Finding the Weakest Precondition (Hoare Logic)

[Shinichi72]

Here is the problem, I have tried to compute it and provide a solution. But, my teacher told me that it is wrong. Maybe the final answer is not simplified or there is a miscomputation in my solution.

Consider the following expression: x = 2 * y + x - 1 {x > 11}

Applying the assignment axiom we have the weakest precondition to be

{2 * y + x - 1 > 11}

{2 * y + x > 12}

{2 * y > 12 - x}

{y > 6 - (x/2)}

The weakest precondition is {y > 6 – (x/2)}.(My answer is not correct)

For a better understanding, I will provide a meaning of finding the weakest precondition and an example that will definitely help you to understand my problem.

An axiom for assignment statements x =: E
{P} x =: E {Q}
➔
Given an assignment statement x =: E and a
postcondition Q, we can compute its weakest
precondition P by using Q with all instances of x
replaced by E, denoted by the assignment axiom
P = Q x → E

Example
{???} x =: x + y - 3 {x > 10}
➔Even if the LHS of the assignment (i e x appears in the
RHS does not affect the process of computing the precondition, as in

x + y - 3 > 10
y > 13 - x
∴{y > 13 x} x =: x + y - 3 {x > 10} is correct

 

[Dr.Peterson]

For those who don't know, this is a repost of https://www.freemathhelp.com/forum/threads/finding-the-precondition.129104/

Example
{???} x =: x + y - 3 {x > 10}
➔Even if the LHS of the assignment (i e x appears in the
RHS does not affect the process of computing the precondition, as in

x + y - 3 > 10
y > 13 - x
∴{y > 13 - x} x =: x + y - 3 {x > 10} is correct

Unfortunately, the example shows no reason to think your answer of {y > 6 – (x/2)} would not be correct.
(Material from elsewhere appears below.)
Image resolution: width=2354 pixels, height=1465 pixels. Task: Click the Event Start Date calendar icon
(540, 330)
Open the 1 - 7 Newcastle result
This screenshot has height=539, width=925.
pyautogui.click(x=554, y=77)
When your teacher says it is not correct, do you mean you submitted this as an answer to your teacher, and all he said was that it is not correct, with no helpful information about why? Or is it a computer that tells you the answer is wrong? Or are you told something more? I am looking for any clue at all. And are you not allowed to ask your teacher what is wrong, so you can correct it? That is what I meant by asking your teacher to teach!

I don't think you have yet given a direct quotation of the problem as given to you. There may be some fact you have omitted (e.g., if x and y are integers) that would change our answer. From everything I've read, even an unsimplified answer should be called correct, and what you have done seems to be appropriate simplification.

 

[Shinichi72]

For those who don't know, this is a repost of https://www.freemathhelp.com/forum/threads/finding-the-precondition.129104/


Unfortunately, the example shows no reason to think your answer of {y > 6 – (x/2)} would not be correct.

When your teacher says it is not correct, do you mean you submitted this as an answer to your teacher, and all he said was that it is not correct, with no helpful information about why? Or is it a computer that tells you the answer is wrong? Or are you told something more? I am looking for any clue at all. And are you not allowed to ask your teacher what is wrong, so you can correct it? That is what I meant by asking your teacher to teach!

I don't think you have yet given a direct quotation of the problem as given to you. There may be some fact you have omitted (e.g., if x and y are integers) that would change our answer. From everything I've read, even an unsimplified answer should be called correct, and what you have done seems to be appropriate simplification.

The computer tells my answer that it is wrong, but I have concluded that the answer that I have submitted on the computer (because we have an online learning platform) have already seen by my teacher, that is why I have told you that my teacher told me that my answer is wrong. By the way, we have unlimited attempts to submit our answer, I already have tried many answers such as y> 6-x/2, y> -(x/2)+6, y>6-x, and y>-x+6 with our without spaces, but it always gives me an X(wrong) mark.

But if you found no reason that my answer of {y > 6 – (x/2)} would not be correct. Then, I will just tell my teacher and explain my point. And thank you for your efforts to help me.

 

[Dr.Peterson]

I'd love to see an image of the problem and what it shows for your answer. And if you find out from your teacher, please tell us and relieve the mystery.

I myself would have tried {x > 12 - 2y}.

 

[Shinichi72]

I'd love to see an image of the problem and what it shows for your answer. And if you find out from your teacher, please tell us and relieve the mystery.

I myself would have tried {x > 12 - 2y}.

Good Day, Dr. Patterson, I'm really glad for your help. By the way, I took your advice for trying your answer which is {x > 12 - 2y} but I just made a few changes and here is my answer y>(12-x)/2, which is actually correct now.

 

[Dr.Peterson]

I hope you eventually find what the requirement is for a "correct" answer. Clearly what it accepted is algebraically equivalent to your original answer.

It's conceivable that the question was just programmed wrong, so that it doesn't recognize equivalent answers, and most of the answers that have been rejected are really correct.